The review begins by outlining some of the animal models of anxiety that have been used to evaluate anxiolytic activity. Whereas acute screening tests such as antagonism of chemically induced convulsions and foot shock-induced aggression in mice have proved to be useful in the selection of compounds chemically related to known anxiolytics, more sophisticated animal models of anxiety (e.g., the various conflict models) appear to be required if the essential features of human anxiety are to be simulated in the laboratory. The review summarizes our experience with such a model and also critically assesses the value of “open-field” induced stress in rats as a model of anxiety that is relatively simple but which enables the investigator to try to find biochemical correlates of anxiolytic action.
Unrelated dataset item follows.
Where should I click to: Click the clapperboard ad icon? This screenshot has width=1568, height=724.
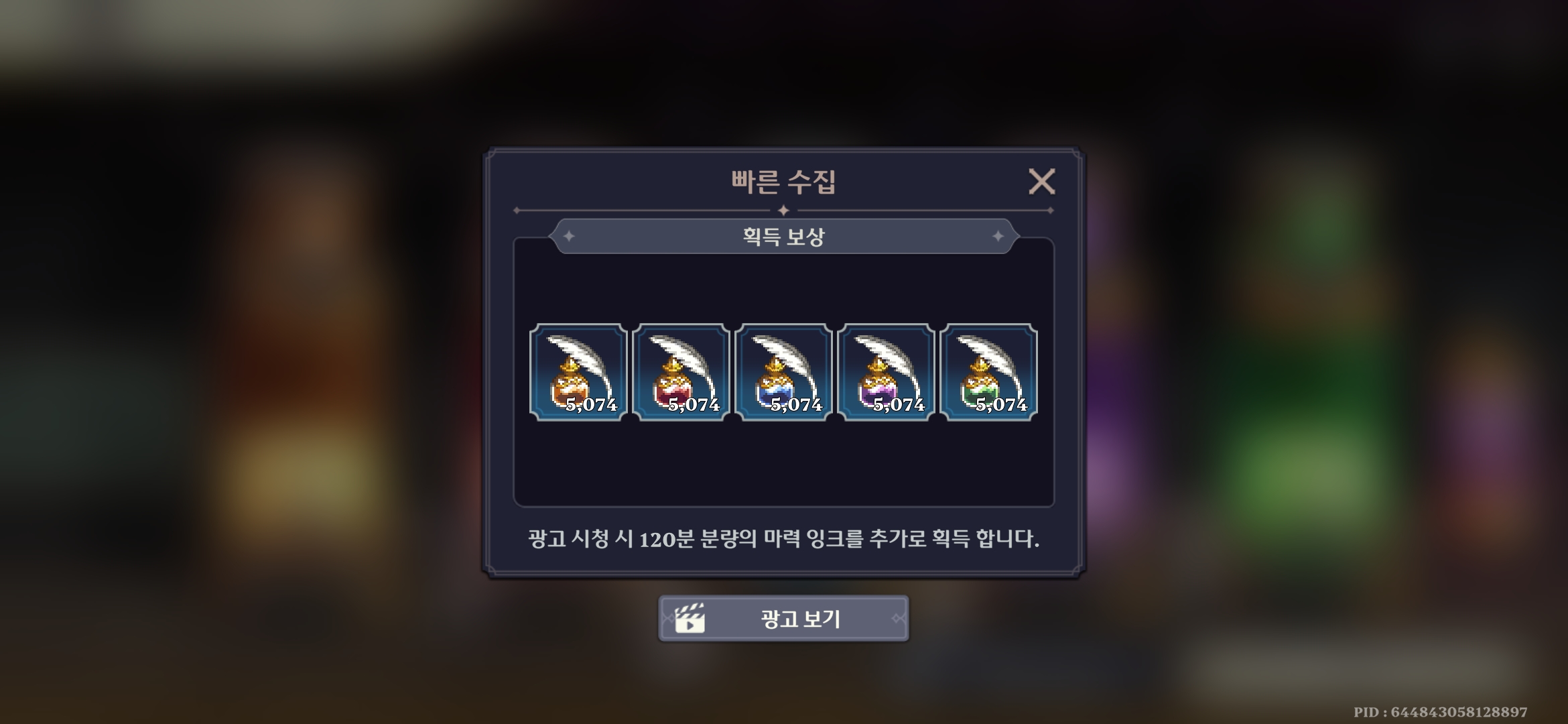(690, 618)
Using the open-field' model, we have examined the effects of a number of anxiolytics (diazepam, clobazam, and nicotinamide, the putative endogenous ligand of benzodiazepine receptors) on behaviour and neurotransmitter function in different regions of the rat brain. Evidence is presented that anxiolytics act primarily by facilitating gamma-aminobutyric (GABA)-ergic transmission in limbic regions of the brain. The review concludes by outlining some of the mechanisms whereby both the 1,5- and 1,4-benzodiazepines may exert their effects at the cellular level. Whereas there is substantial experimental evidence suggesting that GABA-ergic activity is facilitated by the anxiolytic displacing a specific protein (GABA-modulin) from some of the GABA-receptor sites, thereby facilitating chloride transport into the neurons (hyperpolarization), the distribution of the benzodiazepine receptors on nonneuronal elements (glia) suggests that these drugs have more complex actions than is generally stated. Furthermore, the interactions between the benzodiazepines, GABA, and the enkephalins in subcortical regions of the brain suggest that the pharmacological profile of these drugs cannot be explained only in terms of a facilitation of GABA-ergic transmission.